(Collected data)
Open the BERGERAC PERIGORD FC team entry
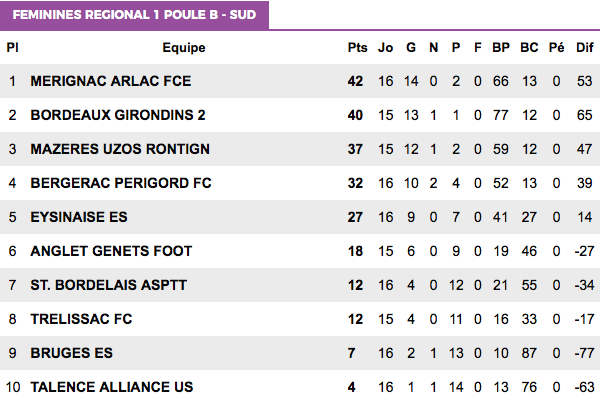601x409 pixels. coord(121,183)
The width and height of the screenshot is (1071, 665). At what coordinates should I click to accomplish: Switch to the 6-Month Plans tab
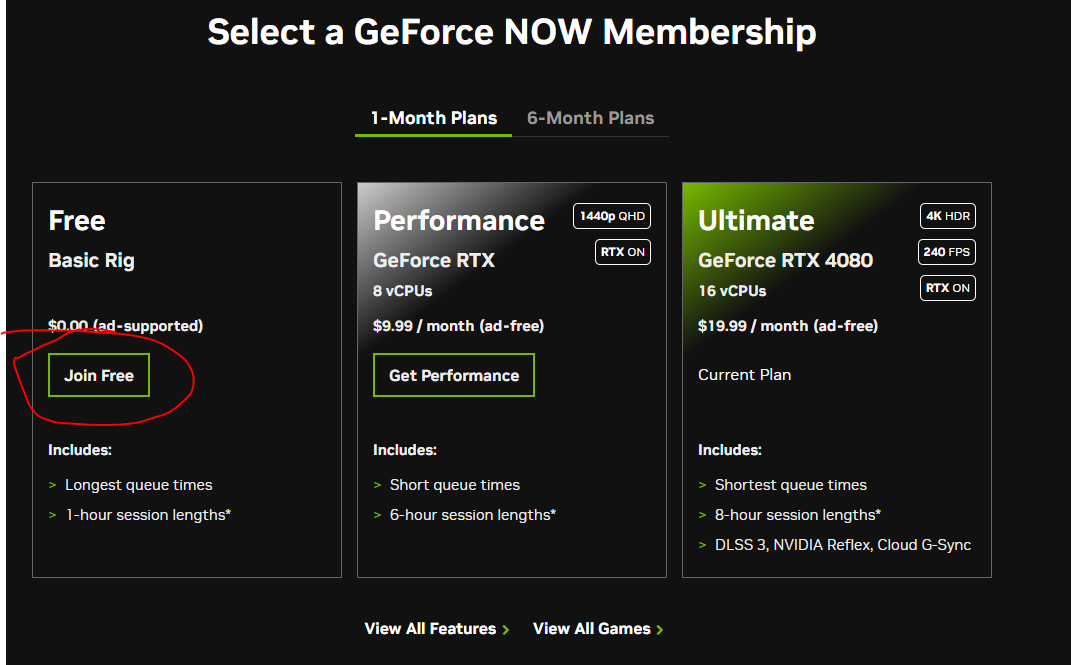(x=590, y=118)

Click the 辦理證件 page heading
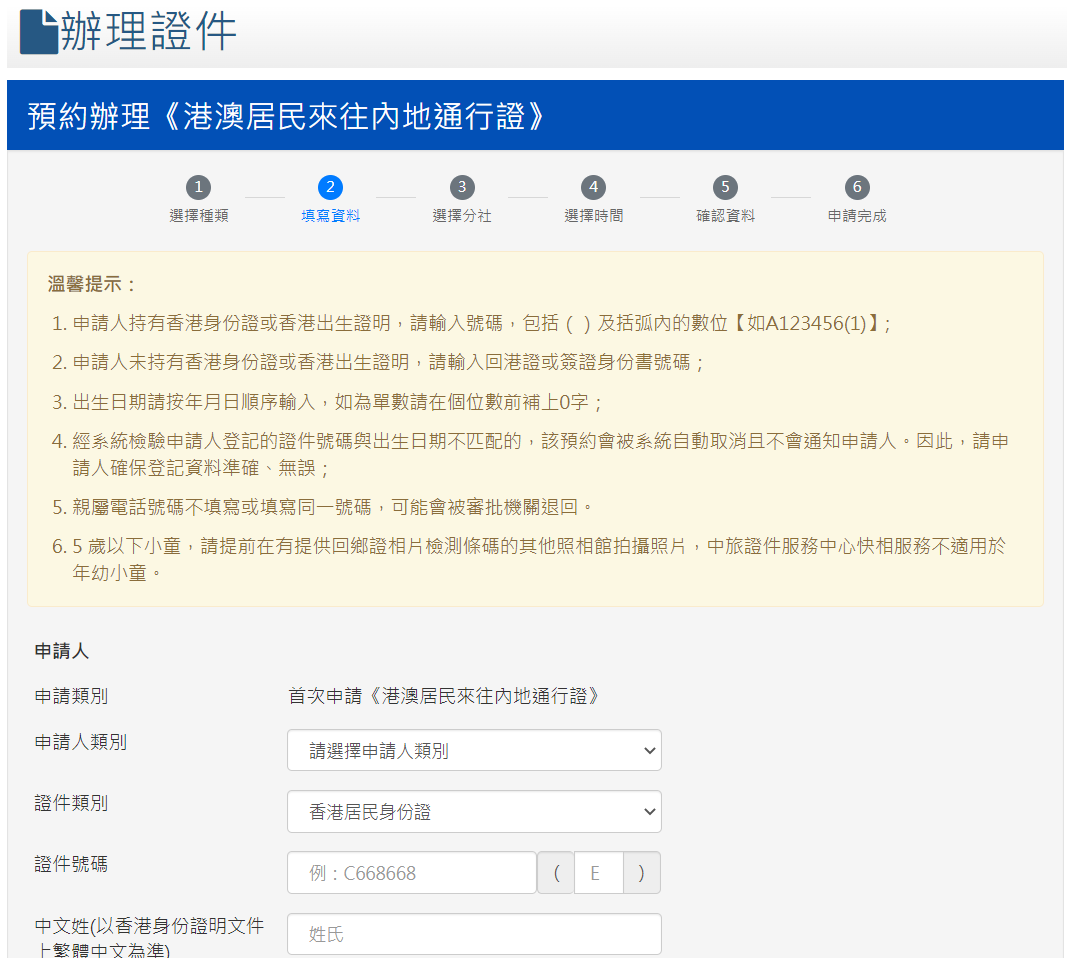pos(148,32)
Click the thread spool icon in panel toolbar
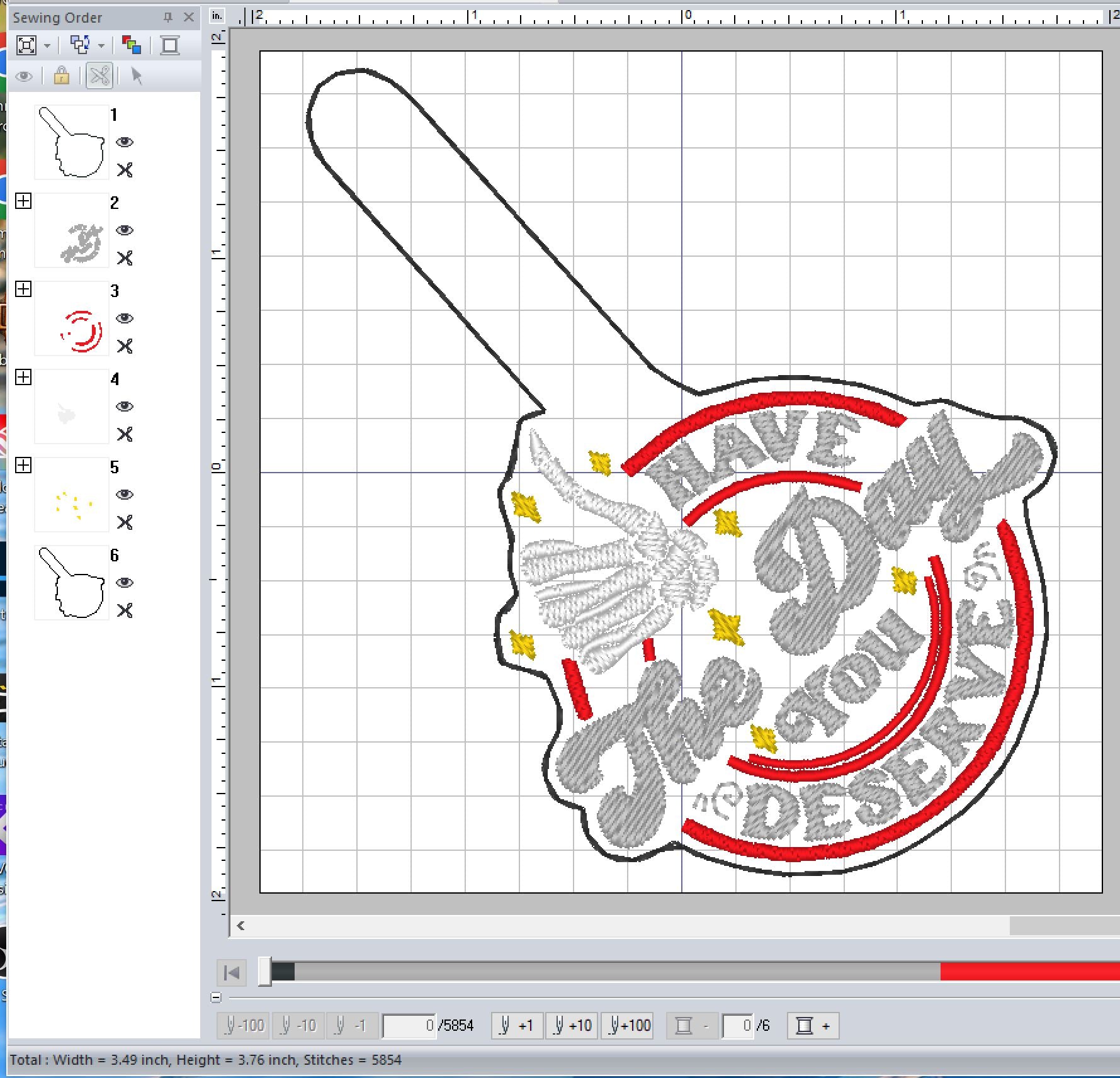The image size is (1120, 1078). (170, 45)
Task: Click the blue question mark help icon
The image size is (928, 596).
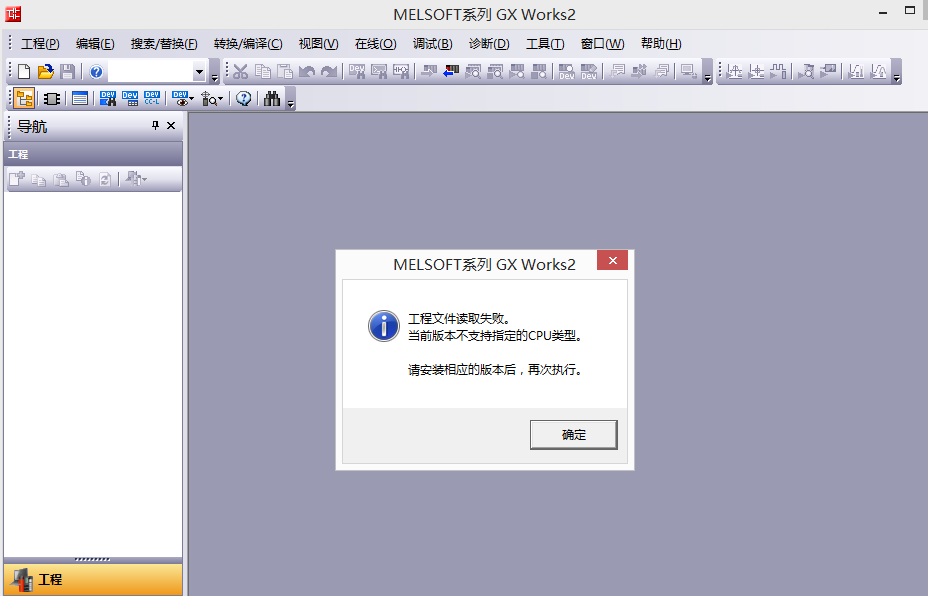Action: 96,71
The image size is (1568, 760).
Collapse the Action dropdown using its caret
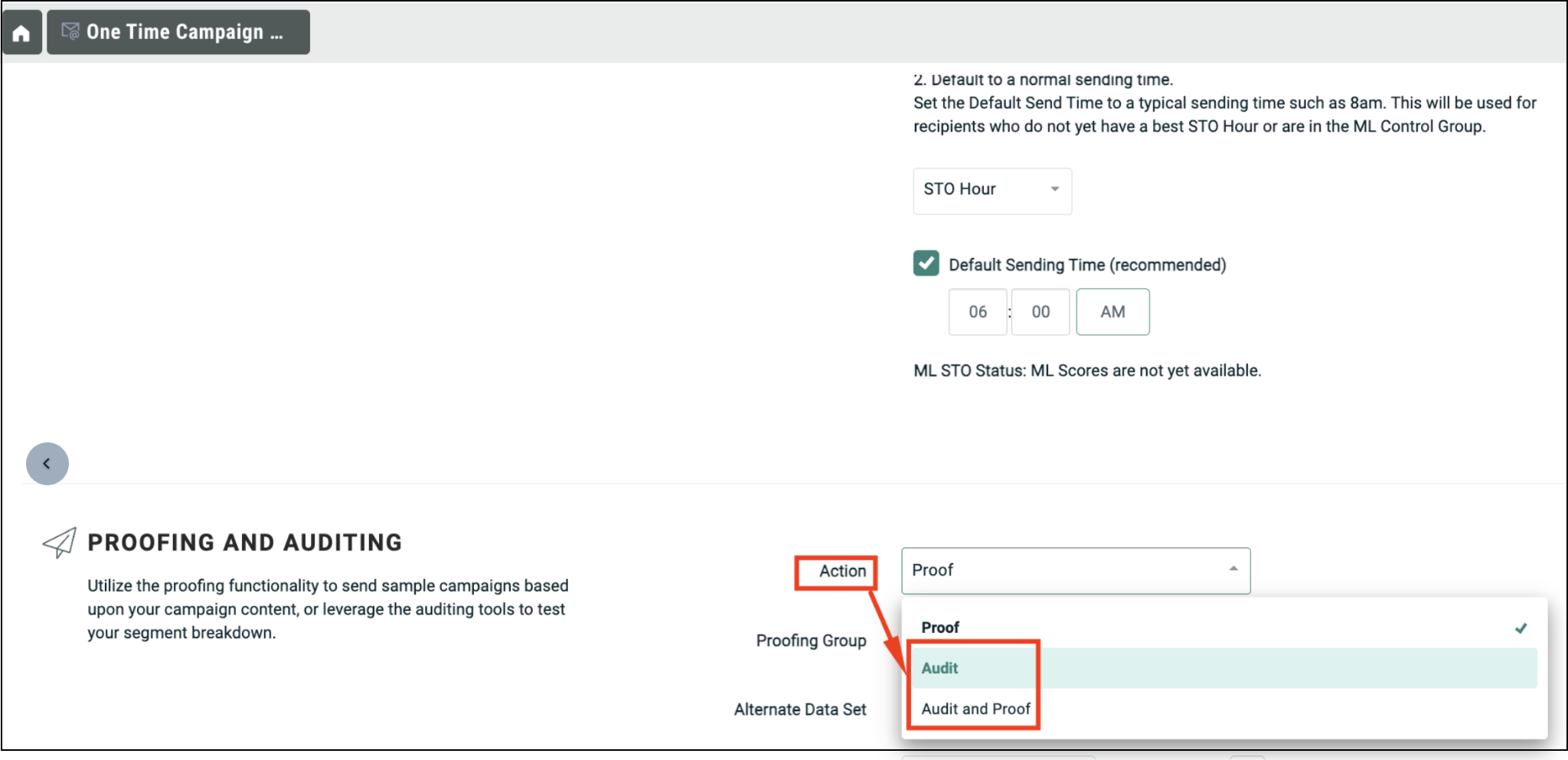1233,569
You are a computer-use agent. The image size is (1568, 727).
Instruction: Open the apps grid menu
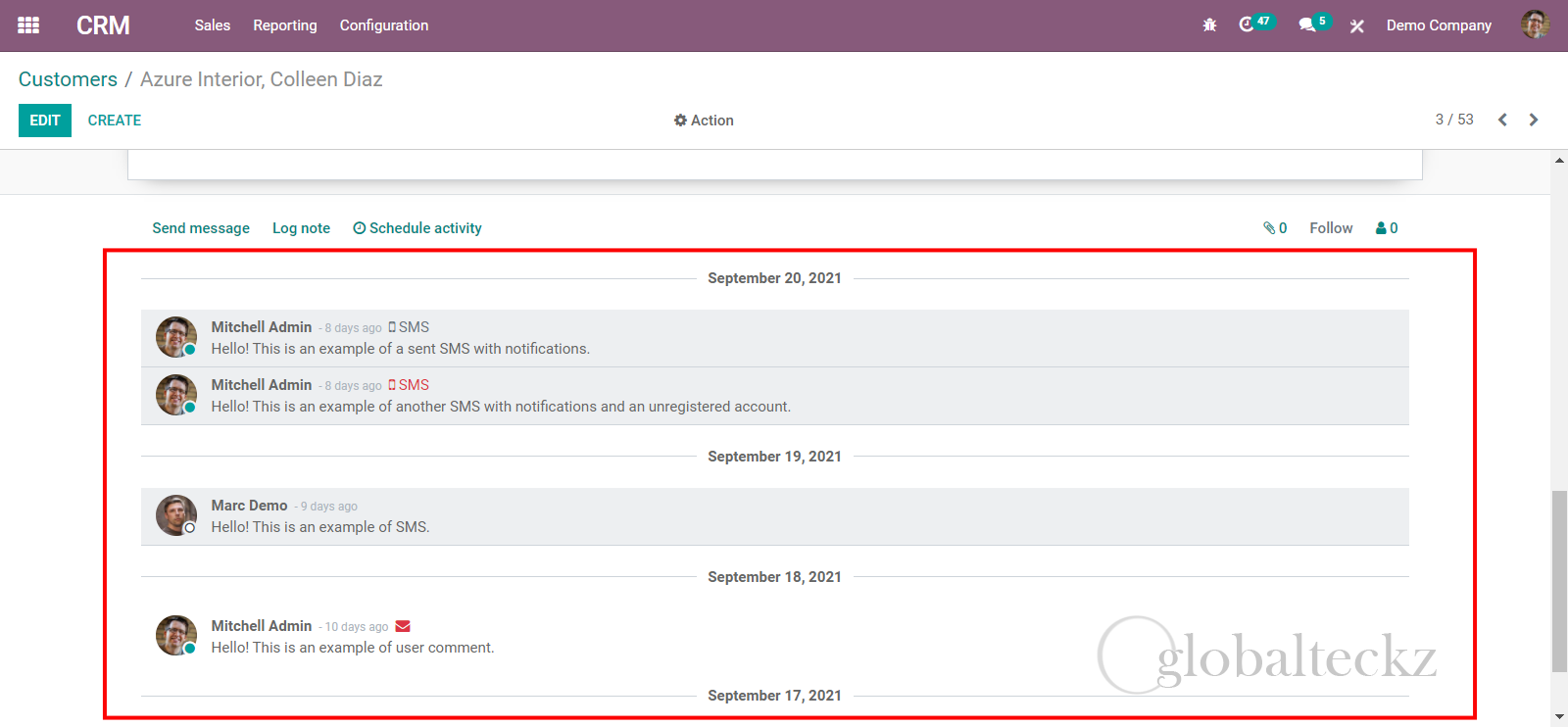(x=28, y=25)
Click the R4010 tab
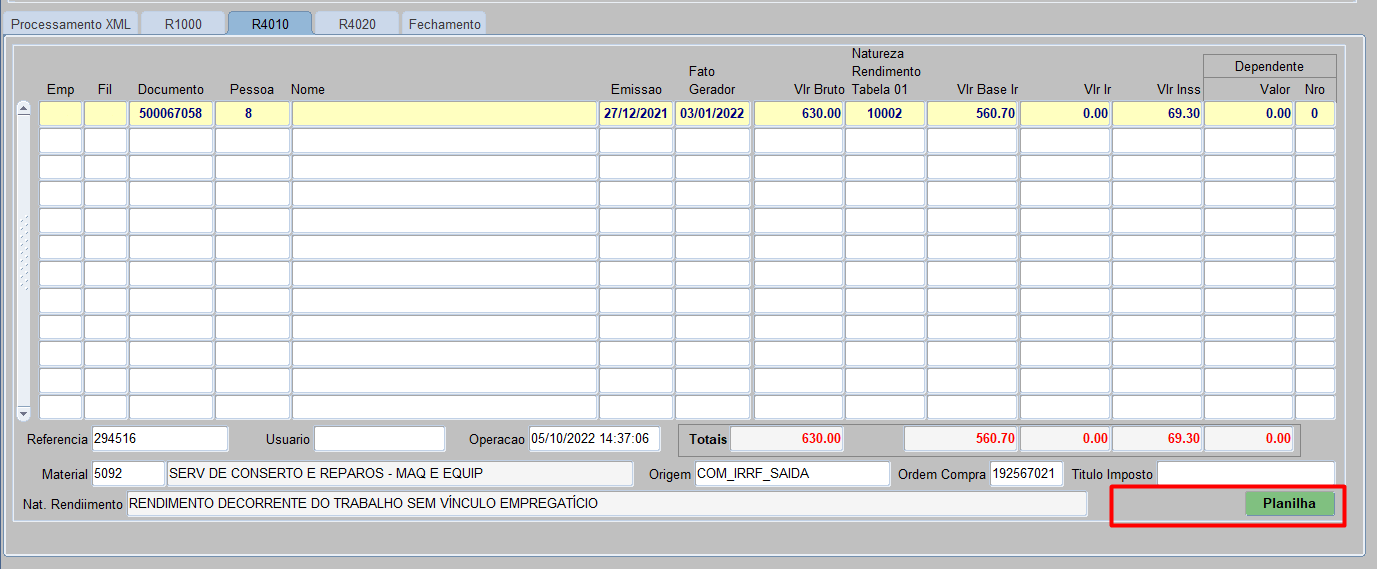1377x569 pixels. (270, 24)
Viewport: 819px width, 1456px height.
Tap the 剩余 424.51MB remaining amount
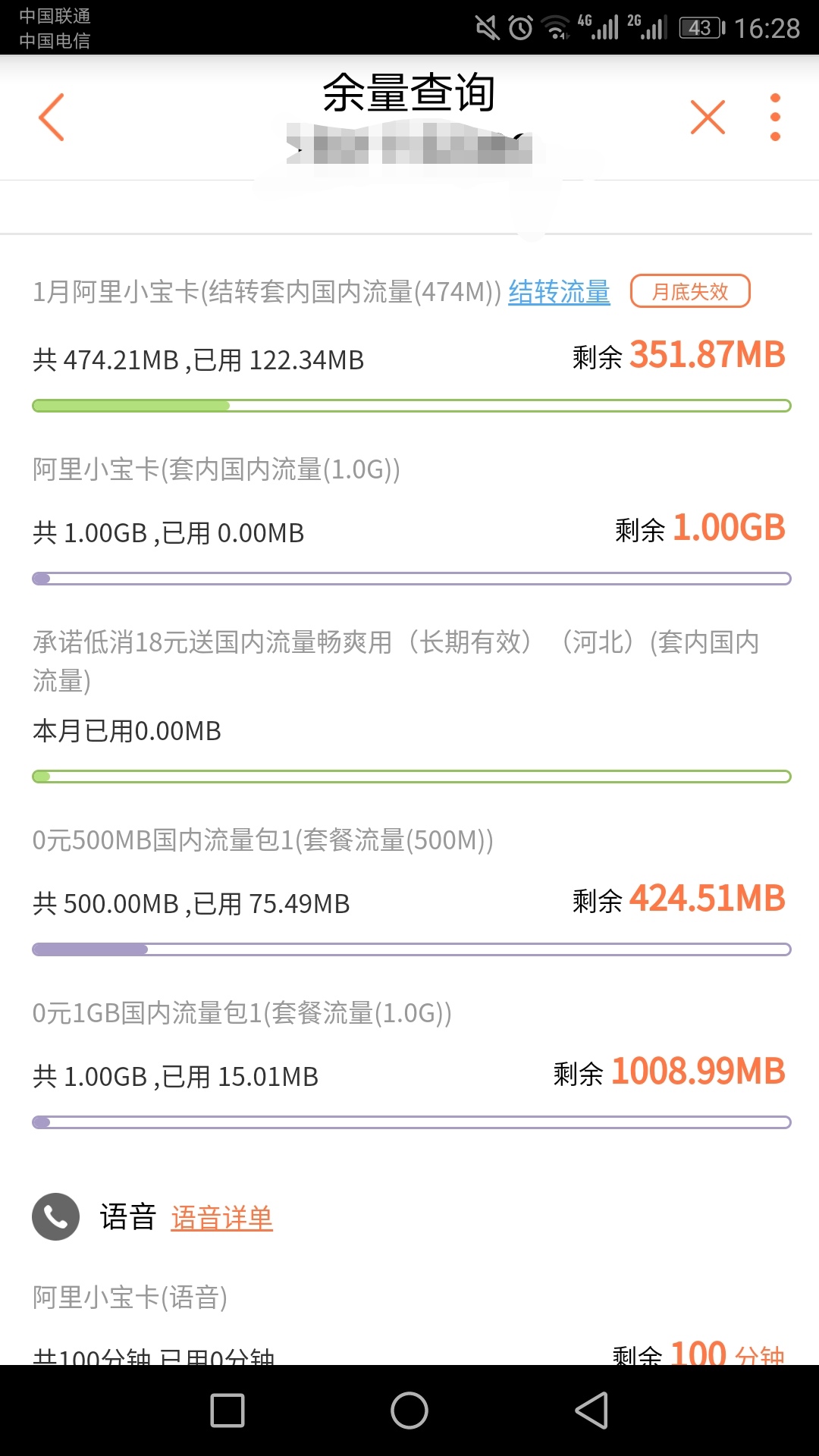pyautogui.click(x=679, y=899)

Problem to work on :: Please transcribe exactly the lines from the one containing "Instruction: Open the apps grid menu" through the last line of the records above, both included, and leave out every picture.

Exercise answer ::
Instruction: Open the apps grid menu
(x=28, y=25)
Click the R4010 tab
1377x569 pixels. (270, 24)
Viewport: 819px width, 1456px height.
Tap the 剩余 424.51MB remaining amount
pyautogui.click(x=679, y=899)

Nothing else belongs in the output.